# **Homework 4: Variational Autoencoders**

### NAME:

### STD_ID:

### **Goal**

This homework focuses on creating variational autoencoders applied to the MNIST dataset.

##**(NOTE: THESE ARE JUST GUIDELINES. YOU ARE NOT REQUIRED TO EXACTLY FOLLOW THIS FORMAT)**


### **Part 1 - Datasets and Dataloaders**

**Create a directory named hw4_data with the following command.**

In [None]:
!mkdir hw4_data


**Now use `torch.datasets.MNIST` to load the Train and Test data into `hw4_data`.** 
* ** Use the directory you created above as the `root` directory for your datasets**
* ** Populate the `transformations` variable with any transformations you would like to perform on your data.** (Hint: You will need to do at least one)
* **Pass your `transformations` variable to `torch.datasets.MNIST`. This allows you to perform arbitrary transformations to your data at loading time.**

In [None]:
from torchvision import datasets, transforms

## YOUR CODE HERE ##
transformations = None
mnist_train = None 
mnist_test = None

**Any file in our dataset will now be read at runtime, and the specified transformations we need on it will be applied when we need it.**. 

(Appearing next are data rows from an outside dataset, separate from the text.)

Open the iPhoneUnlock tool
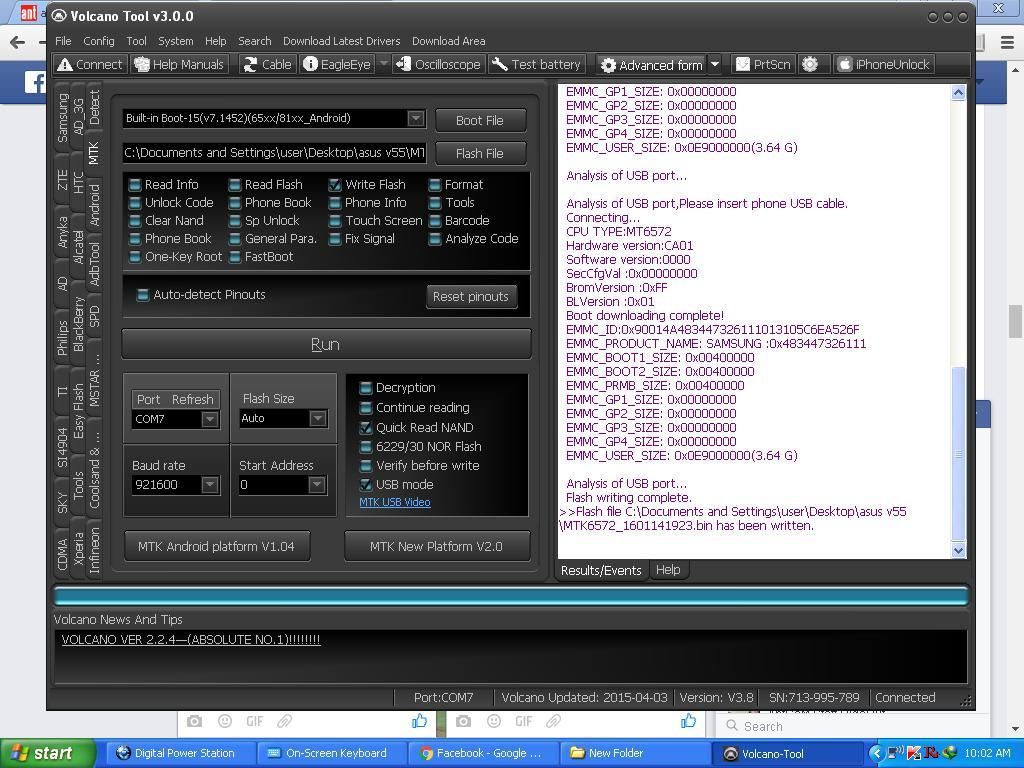1024x768 pixels. [x=883, y=64]
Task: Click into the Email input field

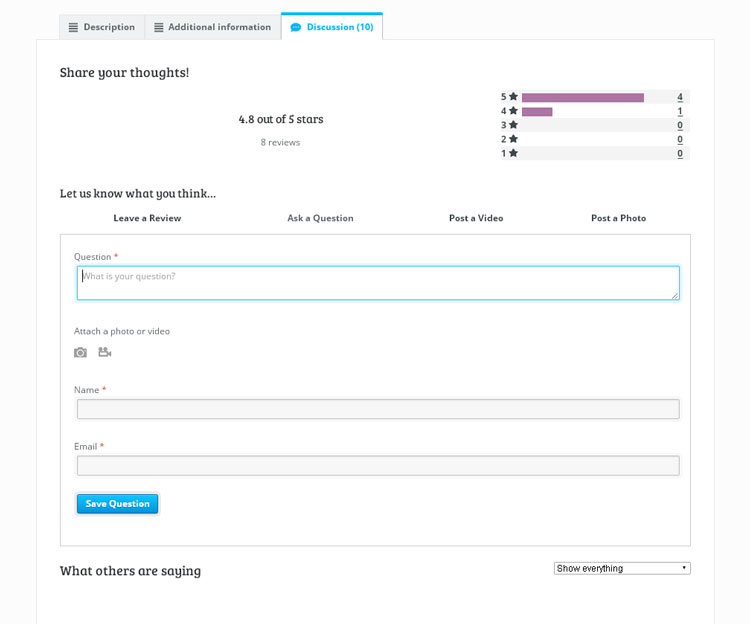Action: click(x=378, y=466)
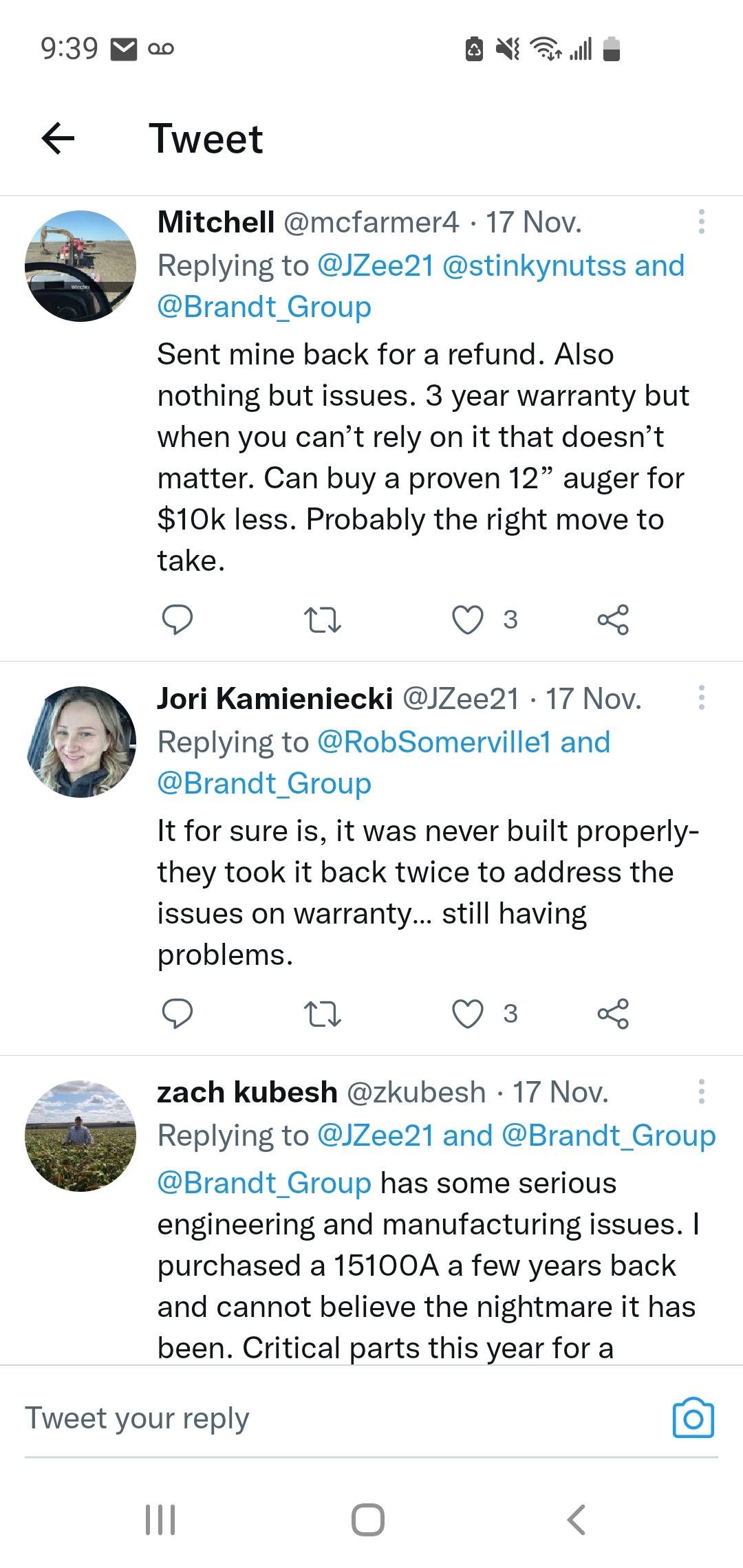Tap the back arrow beside Tweet
The image size is (743, 1568).
point(58,138)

We could iterate through these directly using a loop, but this is not idiomatic. PyTorch provides us with this abstraction in the form of `DataLoaders`. The module of interest is `torch.utils.data.DataLoader`. 

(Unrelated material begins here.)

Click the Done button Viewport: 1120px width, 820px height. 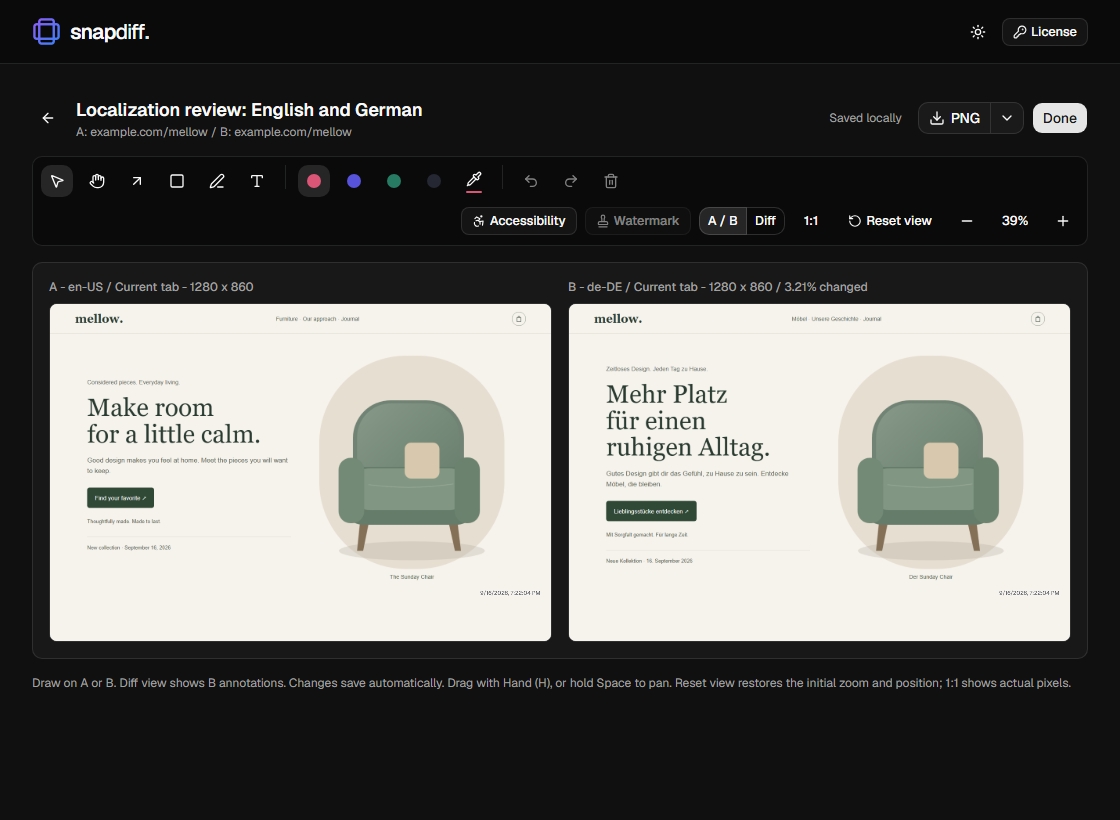(x=1059, y=119)
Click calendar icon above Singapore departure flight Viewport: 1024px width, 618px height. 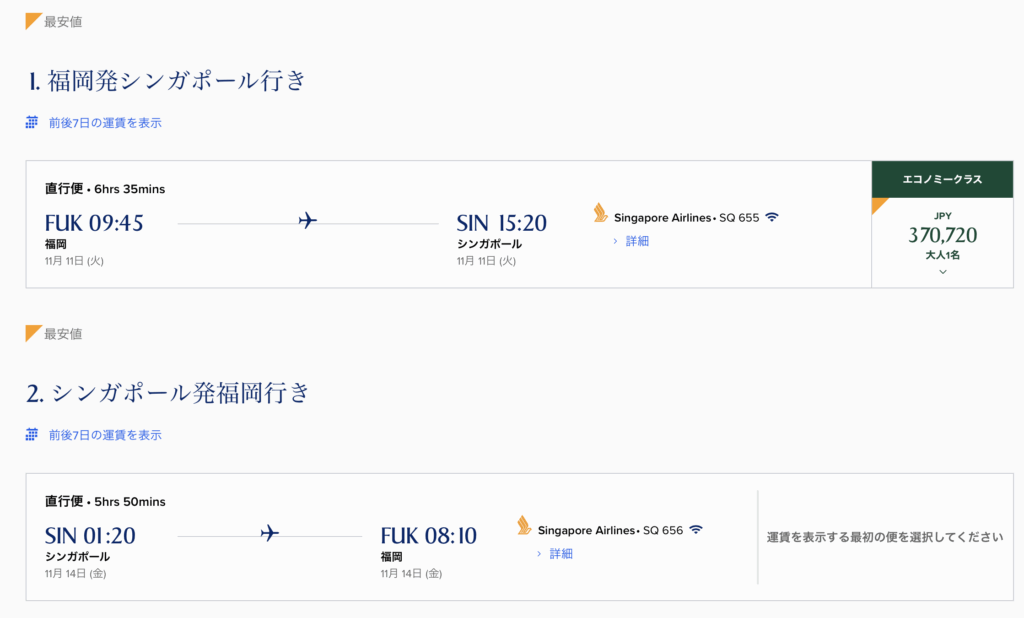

**Use `DataLoader` to create a loader for the training set and one for the testing set**
* **Use a `batch_size` of 32 to start, you may change it if you wish.**
* **Set the `shuffle` parameter to `True`.** 

**Check that the data was loaded successfully before proceeding to the next sections. **

In [None]:
from torch.utils.data import DataLoader

## YOUR CODE HERE ##
train_loader = None
test_loader = None

## **Part 2 - Encoder and Decoders (10 points)**

In this section we will be creating the encoder and decoder for our variational autoencoder (VAE). 
VAEs work around a latent space who's dimension can be chosen by us. We will leave this as a parameter for the Encoder and Decoder classes that you will have to populate. 

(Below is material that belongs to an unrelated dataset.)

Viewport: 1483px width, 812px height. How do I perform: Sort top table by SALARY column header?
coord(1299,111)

Feel free to use any network architecture that you wish. Try simpler network structures like a few linear layers before trying anything more complicated. 

### For the Encoder:

*   **Finish the __init__() function.**
*  **Finish the forward() function.** 
*  **Assume that input to forward, x, is of shape (batch_size, 28,28)**
*  **forward() should return two tensors of size latent_dim like a standard encoder of a VAE**
* **One of the tensors should correspond to the mean of the encoding and the other tensor should correspond to the variance. In practice, it is easier to model the output as the log of the variance (logvar) and we will too**

### For the Decoder:

*   **Finish the __init__() function.**
*  **Finish the forward() function.** 
*  **Assume that input to forward, x, is of shape (batch_size, latent_dim)**
*  **forward() should return a tensor of shape (batch_size, 28,28)**
* **Make sure that the output lies in the same range as the input to the encoder **







In [None]:
from torch import nn
class Encoder(nn.Module):
  def __init__(self, latent_dim):
    super(Encoder, self).__init__()
    ## YOUR CODE HERE ##
  
  def forward(self, x):
    ## YOUR CODE HERE ##
    return 

class Decoder(nn.Module):
  def __init__(self, latent_dim):
    super(Decoder, self).__init__()
    ## YOUR CODE HERE ##
    
  def forward(self,x):
    ## YOUR CODE HERE ##
    return 

## **Part 3: Training and loss functions** (5 points)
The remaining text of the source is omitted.